[Task item] Go through the data from its first line and retype each line, stopping once the line containing "Given: Collapse the" has been retyped.

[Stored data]
════

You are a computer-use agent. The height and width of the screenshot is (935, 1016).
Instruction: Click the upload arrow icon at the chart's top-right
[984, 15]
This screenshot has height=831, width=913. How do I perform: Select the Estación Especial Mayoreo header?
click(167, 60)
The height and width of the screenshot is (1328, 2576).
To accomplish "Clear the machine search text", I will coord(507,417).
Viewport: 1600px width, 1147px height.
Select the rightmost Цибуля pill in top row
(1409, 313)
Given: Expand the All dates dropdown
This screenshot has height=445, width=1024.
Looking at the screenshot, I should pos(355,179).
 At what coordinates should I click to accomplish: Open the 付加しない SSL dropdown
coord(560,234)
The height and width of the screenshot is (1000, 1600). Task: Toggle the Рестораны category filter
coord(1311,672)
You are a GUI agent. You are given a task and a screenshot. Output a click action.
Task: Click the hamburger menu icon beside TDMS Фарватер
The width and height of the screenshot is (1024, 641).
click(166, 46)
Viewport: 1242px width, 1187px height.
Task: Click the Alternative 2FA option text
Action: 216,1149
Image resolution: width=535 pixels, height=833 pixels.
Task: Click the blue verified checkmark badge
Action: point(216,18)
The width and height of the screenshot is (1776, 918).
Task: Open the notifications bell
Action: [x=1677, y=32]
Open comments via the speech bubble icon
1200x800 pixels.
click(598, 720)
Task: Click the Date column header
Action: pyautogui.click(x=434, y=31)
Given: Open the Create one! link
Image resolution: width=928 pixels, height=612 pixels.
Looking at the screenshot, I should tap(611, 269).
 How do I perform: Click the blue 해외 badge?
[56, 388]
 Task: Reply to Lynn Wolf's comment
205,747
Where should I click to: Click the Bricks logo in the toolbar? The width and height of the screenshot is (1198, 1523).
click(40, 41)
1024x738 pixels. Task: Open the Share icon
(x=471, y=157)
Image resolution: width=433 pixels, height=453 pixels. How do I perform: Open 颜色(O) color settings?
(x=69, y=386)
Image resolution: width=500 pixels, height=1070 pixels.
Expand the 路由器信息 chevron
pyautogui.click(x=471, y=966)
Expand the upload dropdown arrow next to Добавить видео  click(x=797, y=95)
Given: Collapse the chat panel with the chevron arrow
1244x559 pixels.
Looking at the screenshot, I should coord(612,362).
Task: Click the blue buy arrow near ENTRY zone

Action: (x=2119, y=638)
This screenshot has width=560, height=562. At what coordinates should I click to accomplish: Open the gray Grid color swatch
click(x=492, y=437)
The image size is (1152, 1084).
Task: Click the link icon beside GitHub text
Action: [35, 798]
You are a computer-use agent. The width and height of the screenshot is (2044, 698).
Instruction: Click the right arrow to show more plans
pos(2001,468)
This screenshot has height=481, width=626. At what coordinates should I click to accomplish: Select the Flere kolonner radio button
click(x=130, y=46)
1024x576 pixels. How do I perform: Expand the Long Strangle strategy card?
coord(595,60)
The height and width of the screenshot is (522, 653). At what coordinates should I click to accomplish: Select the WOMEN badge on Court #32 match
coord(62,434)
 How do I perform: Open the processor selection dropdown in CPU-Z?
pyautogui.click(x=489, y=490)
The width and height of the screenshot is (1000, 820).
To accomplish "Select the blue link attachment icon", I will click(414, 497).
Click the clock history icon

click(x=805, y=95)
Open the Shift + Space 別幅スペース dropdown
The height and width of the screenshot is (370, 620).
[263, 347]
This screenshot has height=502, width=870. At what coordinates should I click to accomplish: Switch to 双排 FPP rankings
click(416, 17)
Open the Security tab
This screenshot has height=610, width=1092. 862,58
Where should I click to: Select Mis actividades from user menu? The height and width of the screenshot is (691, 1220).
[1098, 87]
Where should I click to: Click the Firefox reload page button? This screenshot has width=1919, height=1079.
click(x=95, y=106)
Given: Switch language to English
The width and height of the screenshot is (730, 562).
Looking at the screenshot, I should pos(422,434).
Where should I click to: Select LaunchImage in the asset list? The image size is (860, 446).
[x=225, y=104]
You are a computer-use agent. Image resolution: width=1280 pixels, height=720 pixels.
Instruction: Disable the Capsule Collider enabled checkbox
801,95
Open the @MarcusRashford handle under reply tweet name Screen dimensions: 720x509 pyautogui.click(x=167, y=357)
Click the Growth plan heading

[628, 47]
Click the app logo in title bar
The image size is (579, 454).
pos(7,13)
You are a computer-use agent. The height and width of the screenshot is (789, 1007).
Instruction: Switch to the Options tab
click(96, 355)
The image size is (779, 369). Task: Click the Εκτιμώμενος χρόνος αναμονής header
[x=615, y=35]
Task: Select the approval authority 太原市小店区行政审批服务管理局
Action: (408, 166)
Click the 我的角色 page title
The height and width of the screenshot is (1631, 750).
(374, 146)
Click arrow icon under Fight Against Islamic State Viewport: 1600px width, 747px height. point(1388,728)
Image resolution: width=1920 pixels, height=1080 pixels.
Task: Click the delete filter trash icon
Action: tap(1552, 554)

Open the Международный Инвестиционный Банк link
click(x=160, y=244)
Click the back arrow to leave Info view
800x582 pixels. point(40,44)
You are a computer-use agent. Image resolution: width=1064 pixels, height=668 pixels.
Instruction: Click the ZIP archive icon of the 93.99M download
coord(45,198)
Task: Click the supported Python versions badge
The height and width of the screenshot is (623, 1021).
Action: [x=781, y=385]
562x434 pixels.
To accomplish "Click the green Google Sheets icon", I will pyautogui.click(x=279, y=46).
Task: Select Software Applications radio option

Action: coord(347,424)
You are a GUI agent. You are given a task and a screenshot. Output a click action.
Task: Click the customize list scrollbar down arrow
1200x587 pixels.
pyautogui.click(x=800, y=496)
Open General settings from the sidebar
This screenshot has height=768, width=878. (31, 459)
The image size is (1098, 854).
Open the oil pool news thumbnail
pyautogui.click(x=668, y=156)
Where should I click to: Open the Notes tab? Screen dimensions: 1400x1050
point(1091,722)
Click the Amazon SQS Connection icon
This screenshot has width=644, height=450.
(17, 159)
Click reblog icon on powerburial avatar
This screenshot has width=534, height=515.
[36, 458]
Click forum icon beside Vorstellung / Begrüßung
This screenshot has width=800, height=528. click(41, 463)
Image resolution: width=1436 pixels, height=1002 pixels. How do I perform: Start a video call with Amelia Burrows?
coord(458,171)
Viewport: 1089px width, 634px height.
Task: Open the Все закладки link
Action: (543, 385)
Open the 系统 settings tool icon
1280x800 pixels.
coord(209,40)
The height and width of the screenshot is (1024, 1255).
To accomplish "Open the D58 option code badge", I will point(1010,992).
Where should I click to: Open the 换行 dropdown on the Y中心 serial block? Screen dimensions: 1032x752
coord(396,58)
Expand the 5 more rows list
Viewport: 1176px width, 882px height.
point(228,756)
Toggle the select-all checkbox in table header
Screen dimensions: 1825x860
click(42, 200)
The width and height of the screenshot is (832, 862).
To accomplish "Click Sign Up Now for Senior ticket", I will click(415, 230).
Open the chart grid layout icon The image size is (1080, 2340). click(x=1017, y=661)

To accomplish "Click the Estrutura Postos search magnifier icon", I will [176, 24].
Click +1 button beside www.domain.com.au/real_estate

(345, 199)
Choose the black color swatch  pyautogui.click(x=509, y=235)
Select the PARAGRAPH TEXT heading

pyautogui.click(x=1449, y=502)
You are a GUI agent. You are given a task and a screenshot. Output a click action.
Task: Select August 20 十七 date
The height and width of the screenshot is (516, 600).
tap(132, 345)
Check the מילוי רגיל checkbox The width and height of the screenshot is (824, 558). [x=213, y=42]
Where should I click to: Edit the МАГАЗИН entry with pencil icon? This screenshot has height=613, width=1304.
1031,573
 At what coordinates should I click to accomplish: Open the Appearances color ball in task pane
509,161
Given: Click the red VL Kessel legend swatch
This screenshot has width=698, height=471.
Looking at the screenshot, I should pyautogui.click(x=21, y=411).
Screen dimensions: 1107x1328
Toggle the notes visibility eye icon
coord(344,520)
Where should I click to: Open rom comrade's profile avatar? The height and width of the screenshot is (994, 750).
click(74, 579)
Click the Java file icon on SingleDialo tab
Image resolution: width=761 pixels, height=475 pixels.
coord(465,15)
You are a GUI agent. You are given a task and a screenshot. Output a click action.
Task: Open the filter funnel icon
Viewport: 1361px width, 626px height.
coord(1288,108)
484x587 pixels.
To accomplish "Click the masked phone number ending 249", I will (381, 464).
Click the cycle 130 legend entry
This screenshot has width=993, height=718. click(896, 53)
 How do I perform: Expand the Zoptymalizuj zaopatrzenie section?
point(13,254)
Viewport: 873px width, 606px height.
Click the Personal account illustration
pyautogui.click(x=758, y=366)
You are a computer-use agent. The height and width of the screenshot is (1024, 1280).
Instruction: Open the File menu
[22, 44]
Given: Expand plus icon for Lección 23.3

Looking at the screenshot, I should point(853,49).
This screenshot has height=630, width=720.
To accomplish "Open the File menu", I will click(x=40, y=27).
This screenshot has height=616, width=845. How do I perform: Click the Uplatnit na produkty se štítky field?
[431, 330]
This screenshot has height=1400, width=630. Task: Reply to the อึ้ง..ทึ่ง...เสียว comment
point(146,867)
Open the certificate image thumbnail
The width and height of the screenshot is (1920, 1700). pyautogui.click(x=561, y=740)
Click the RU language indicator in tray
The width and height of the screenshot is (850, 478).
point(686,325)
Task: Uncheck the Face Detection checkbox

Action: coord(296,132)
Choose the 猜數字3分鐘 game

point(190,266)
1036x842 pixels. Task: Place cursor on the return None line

════

[Answer below]
You are a computer-use agent. The height and width of the screenshot is (935, 1016).
Instruction: Click the upload arrow icon at the chart's top-right
[984, 15]
This screenshot has height=831, width=913. How do I perform: Select the Estación Especial Mayoreo header?
click(167, 60)
The height and width of the screenshot is (1328, 2576).
To accomplish "Clear the machine search text", I will coord(507,417).
Viewport: 1600px width, 1147px height.
Select the rightmost Цибуля pill in top row
(1409, 313)
Given: Expand the All dates dropdown
This screenshot has height=445, width=1024.
Looking at the screenshot, I should pos(355,179).
 At what coordinates should I click to accomplish: Open the 付加しない SSL dropdown
coord(560,234)
The height and width of the screenshot is (1000, 1600). Task: Toggle the Рестораны category filter
coord(1311,672)
You are a GUI agent. You are given a task and a screenshot. Output a click action.
Task: Click the hamburger menu icon beside TDMS Фарватер
The width and height of the screenshot is (1024, 641).
click(166, 46)
Viewport: 1242px width, 1187px height.
Task: Click the Alternative 2FA option text
Action: 216,1149
Image resolution: width=535 pixels, height=833 pixels.
Task: Click the blue verified checkmark badge
Action: point(216,18)
The width and height of the screenshot is (1776, 918).
Task: Open the notifications bell
Action: [x=1677, y=32]
Open comments via the speech bubble icon
1200x800 pixels.
click(598, 720)
Task: Click the Date column header
Action: pyautogui.click(x=434, y=31)
Given: Open the Create one! link
Image resolution: width=928 pixels, height=612 pixels.
Looking at the screenshot, I should tap(611, 269).
 How do I perform: Click the blue 해외 badge?
[56, 388]
 Task: Reply to Lynn Wolf's comment
205,747
Where should I click to: Click the Bricks logo in the toolbar? The width and height of the screenshot is (1198, 1523).
click(40, 41)
1024x738 pixels. Task: Open the Share icon
(x=471, y=157)
Image resolution: width=433 pixels, height=453 pixels. How do I perform: Open 颜色(O) color settings?
(x=69, y=386)
Image resolution: width=500 pixels, height=1070 pixels.
Expand the 路由器信息 chevron
pyautogui.click(x=471, y=966)
Expand the upload dropdown arrow next to Добавить видео  click(x=797, y=95)
Given: Collapse the chat panel with the chevron arrow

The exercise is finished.